- Input data
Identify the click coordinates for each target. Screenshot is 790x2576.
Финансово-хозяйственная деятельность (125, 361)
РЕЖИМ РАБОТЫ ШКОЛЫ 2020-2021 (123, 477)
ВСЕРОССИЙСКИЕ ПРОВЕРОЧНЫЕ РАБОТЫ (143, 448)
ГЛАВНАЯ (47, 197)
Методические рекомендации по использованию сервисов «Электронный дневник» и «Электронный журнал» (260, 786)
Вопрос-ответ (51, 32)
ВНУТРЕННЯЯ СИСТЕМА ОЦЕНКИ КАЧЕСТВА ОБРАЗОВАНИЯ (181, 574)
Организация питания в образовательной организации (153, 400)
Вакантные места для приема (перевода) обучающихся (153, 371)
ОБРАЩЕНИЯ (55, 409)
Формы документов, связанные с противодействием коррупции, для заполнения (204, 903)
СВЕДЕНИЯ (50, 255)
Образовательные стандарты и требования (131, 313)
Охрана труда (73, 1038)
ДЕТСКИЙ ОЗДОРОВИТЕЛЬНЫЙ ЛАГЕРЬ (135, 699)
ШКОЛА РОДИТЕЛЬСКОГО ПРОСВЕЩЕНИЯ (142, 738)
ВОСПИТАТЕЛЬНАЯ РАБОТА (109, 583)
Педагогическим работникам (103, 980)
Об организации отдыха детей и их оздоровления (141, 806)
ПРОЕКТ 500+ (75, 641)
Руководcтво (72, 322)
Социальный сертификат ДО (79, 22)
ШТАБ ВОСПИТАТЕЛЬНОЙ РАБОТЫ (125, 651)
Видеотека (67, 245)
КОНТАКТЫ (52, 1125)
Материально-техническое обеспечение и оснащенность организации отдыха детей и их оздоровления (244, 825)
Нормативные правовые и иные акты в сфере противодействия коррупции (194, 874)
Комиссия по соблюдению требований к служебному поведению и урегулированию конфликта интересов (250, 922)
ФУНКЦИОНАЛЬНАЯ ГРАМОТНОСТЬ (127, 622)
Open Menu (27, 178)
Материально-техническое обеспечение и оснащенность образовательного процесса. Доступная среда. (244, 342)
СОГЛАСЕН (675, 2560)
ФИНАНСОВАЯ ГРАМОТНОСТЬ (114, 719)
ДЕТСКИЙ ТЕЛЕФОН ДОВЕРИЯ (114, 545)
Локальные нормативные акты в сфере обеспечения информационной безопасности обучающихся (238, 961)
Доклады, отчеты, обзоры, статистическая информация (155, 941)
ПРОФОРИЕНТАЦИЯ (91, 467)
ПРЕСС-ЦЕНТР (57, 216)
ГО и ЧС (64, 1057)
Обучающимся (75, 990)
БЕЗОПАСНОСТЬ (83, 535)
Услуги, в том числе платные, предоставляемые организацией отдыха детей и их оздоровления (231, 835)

- Goal of the exercise
Wherever the word "ДЕТСКИЙ" appears in the listing above, copy the whole line.

- Task result
ДЕТСКИЙ ОЗДОРОВИТЕЛЬНЫЙ ЛАГЕРЬ (135, 699)
ДЕТСКИЙ ТЕЛЕФОН ДОВЕРИЯ (114, 545)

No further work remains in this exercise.